Print, exactly and completely, every entry in the data.

Extracted data entries
━━━━
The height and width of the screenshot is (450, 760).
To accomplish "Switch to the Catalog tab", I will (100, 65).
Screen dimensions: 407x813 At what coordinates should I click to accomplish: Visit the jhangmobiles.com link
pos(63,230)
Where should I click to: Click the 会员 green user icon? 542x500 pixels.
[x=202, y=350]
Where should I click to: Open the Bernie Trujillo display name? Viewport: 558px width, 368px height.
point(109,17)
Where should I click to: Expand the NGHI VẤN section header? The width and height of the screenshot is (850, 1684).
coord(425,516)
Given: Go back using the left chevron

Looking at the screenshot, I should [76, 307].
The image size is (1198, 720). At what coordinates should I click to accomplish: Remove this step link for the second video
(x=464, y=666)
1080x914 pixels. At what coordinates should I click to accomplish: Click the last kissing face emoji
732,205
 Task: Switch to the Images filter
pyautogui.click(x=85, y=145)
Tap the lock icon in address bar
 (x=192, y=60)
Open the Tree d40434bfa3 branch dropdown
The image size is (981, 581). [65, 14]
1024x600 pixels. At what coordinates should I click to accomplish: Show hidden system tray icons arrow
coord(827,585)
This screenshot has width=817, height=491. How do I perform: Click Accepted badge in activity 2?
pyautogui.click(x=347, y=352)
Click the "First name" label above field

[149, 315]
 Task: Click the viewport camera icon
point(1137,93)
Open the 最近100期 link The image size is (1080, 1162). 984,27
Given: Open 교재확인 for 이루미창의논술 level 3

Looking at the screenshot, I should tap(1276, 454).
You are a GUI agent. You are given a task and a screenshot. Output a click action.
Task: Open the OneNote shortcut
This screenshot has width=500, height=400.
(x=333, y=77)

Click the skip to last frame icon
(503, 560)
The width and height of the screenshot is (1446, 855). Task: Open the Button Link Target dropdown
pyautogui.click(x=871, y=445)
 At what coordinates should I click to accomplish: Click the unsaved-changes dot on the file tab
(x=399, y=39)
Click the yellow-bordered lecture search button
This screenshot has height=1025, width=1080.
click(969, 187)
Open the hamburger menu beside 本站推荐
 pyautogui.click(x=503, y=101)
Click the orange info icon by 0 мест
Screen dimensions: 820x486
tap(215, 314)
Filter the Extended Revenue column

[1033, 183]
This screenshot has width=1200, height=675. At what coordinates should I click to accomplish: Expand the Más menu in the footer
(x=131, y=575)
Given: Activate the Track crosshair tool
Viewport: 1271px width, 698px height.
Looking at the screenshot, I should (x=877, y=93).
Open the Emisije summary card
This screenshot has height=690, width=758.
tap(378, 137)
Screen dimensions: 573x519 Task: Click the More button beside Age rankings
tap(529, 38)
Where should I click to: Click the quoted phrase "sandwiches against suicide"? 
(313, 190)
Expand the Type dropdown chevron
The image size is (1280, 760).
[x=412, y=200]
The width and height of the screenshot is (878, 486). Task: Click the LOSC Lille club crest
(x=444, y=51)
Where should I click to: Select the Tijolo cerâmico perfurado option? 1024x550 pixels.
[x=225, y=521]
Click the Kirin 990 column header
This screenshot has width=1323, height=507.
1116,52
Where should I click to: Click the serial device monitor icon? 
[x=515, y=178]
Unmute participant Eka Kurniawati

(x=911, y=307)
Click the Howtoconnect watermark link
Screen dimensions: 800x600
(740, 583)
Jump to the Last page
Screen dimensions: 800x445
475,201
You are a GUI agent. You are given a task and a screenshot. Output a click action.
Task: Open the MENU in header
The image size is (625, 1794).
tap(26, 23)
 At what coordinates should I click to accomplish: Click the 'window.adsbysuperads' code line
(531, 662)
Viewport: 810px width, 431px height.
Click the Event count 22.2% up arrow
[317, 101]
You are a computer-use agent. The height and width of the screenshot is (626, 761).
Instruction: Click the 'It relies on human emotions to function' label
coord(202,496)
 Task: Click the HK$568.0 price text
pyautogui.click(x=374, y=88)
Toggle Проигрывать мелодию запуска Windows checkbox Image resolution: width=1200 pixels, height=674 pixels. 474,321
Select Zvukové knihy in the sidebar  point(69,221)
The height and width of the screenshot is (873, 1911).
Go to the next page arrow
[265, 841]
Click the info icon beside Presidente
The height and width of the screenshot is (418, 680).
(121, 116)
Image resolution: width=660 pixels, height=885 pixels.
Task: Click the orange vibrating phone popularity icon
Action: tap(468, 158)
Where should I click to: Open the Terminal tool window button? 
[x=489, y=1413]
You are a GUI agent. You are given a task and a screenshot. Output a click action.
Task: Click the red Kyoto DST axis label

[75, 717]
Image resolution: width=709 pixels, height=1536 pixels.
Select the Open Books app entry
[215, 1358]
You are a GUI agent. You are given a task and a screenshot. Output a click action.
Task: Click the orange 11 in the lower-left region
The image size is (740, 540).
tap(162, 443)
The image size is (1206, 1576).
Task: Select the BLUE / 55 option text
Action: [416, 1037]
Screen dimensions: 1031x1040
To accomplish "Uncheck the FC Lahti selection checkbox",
━━━━
EXERCISE ANSWER =>
The height and width of the screenshot is (450, 760).
To accomplish "Switch to the Catalog tab", I will (100, 65).
Screen dimensions: 407x813 At what coordinates should I click to accomplish: Visit the jhangmobiles.com link
pos(63,230)
Where should I click to: Click the 会员 green user icon? 542x500 pixels.
[x=202, y=350]
Where should I click to: Open the Bernie Trujillo display name? Viewport: 558px width, 368px height.
point(109,17)
Where should I click to: Expand the NGHI VẤN section header? The width and height of the screenshot is (850, 1684).
coord(425,516)
Given: Go back using the left chevron

Looking at the screenshot, I should [76, 307].
The image size is (1198, 720). At what coordinates should I click to accomplish: Remove this step link for the second video
(x=464, y=666)
1080x914 pixels. At what coordinates should I click to accomplish: Click the last kissing face emoji
732,205
 Task: Switch to the Images filter
pyautogui.click(x=85, y=145)
Tap the lock icon in address bar
 (x=192, y=60)
Open the Tree d40434bfa3 branch dropdown
The image size is (981, 581). [65, 14]
1024x600 pixels. At what coordinates should I click to accomplish: Show hidden system tray icons arrow
coord(827,585)
This screenshot has width=817, height=491. How do I perform: Click Accepted badge in activity 2?
pyautogui.click(x=347, y=352)
Click the "First name" label above field

[149, 315]
 Task: Click the viewport camera icon
point(1137,93)
Open the 最近100期 link The image size is (1080, 1162). 984,27
Given: Open 교재확인 for 이루미창의논술 level 3

Looking at the screenshot, I should tap(1276, 454).
You are a GUI agent. You are given a task and a screenshot. Output a click action.
Task: Open the OneNote shortcut
This screenshot has width=500, height=400.
(x=333, y=77)

Click the skip to last frame icon
(503, 560)
The width and height of the screenshot is (1446, 855). Task: Open the Button Link Target dropdown
pyautogui.click(x=871, y=445)
 At what coordinates should I click to accomplish: Click the unsaved-changes dot on the file tab
(x=399, y=39)
Click the yellow-bordered lecture search button
This screenshot has height=1025, width=1080.
click(969, 187)
Open the hamburger menu beside 本站推荐
 pyautogui.click(x=503, y=101)
Click the orange info icon by 0 мест
Screen dimensions: 820x486
tap(215, 314)
Filter the Extended Revenue column

[1033, 183]
This screenshot has width=1200, height=675. At what coordinates should I click to accomplish: Expand the Más menu in the footer
(x=131, y=575)
Given: Activate the Track crosshair tool
Viewport: 1271px width, 698px height.
Looking at the screenshot, I should (x=877, y=93).
Open the Emisije summary card
This screenshot has height=690, width=758.
tap(378, 137)
Screen dimensions: 573x519 Task: Click the More button beside Age rankings
tap(529, 38)
Where should I click to: Click the quoted phrase "sandwiches against suicide"? 
(313, 190)
Expand the Type dropdown chevron
The image size is (1280, 760).
[x=412, y=200]
The width and height of the screenshot is (878, 486). Task: Click the LOSC Lille club crest
(x=444, y=51)
Where should I click to: Select the Tijolo cerâmico perfurado option? 1024x550 pixels.
[x=225, y=521]
Click the Kirin 990 column header
This screenshot has width=1323, height=507.
1116,52
Where should I click to: Click the serial device monitor icon? 
[x=515, y=178]
Unmute participant Eka Kurniawati

(x=911, y=307)
Click the Howtoconnect watermark link
Screen dimensions: 800x600
(740, 583)
Jump to the Last page
Screen dimensions: 800x445
475,201
You are a GUI agent. You are given a task and a screenshot. Output a click action.
Task: Open the MENU in header
The image size is (625, 1794).
tap(26, 23)
 At what coordinates should I click to accomplish: Click the 'window.adsbysuperads' code line
(531, 662)
Viewport: 810px width, 431px height.
Click the Event count 22.2% up arrow
[317, 101]
You are a computer-use agent. The height and width of the screenshot is (626, 761).
Instruction: Click the 'It relies on human emotions to function' label
coord(202,496)
 Task: Click the HK$568.0 price text
pyautogui.click(x=374, y=88)
Toggle Проигрывать мелодию запуска Windows checkbox Image resolution: width=1200 pixels, height=674 pixels. 474,321
Select Zvukové knihy in the sidebar  point(69,221)
The height and width of the screenshot is (873, 1911).
Go to the next page arrow
[265, 841]
Click the info icon beside Presidente
The height and width of the screenshot is (418, 680).
(121, 116)
Image resolution: width=660 pixels, height=885 pixels.
Task: Click the orange vibrating phone popularity icon
Action: tap(468, 158)
Where should I click to: Open the Terminal tool window button? 
[x=489, y=1413]
You are a GUI agent. You are given a task and a screenshot. Output a click action.
Task: Click the red Kyoto DST axis label

[75, 717]
Image resolution: width=709 pixels, height=1536 pixels.
Select the Open Books app entry
[215, 1358]
You are a GUI agent. You are given a task and a screenshot. Output a click action.
Task: Click the orange 11 in the lower-left region
The image size is (740, 540).
tap(162, 443)
The image size is (1206, 1576).
Task: Select the BLUE / 55 option text
Action: [416, 1037]
Screen dimensions: 1031x1040
To accomplish "Uncheck the FC Lahti selection checkbox",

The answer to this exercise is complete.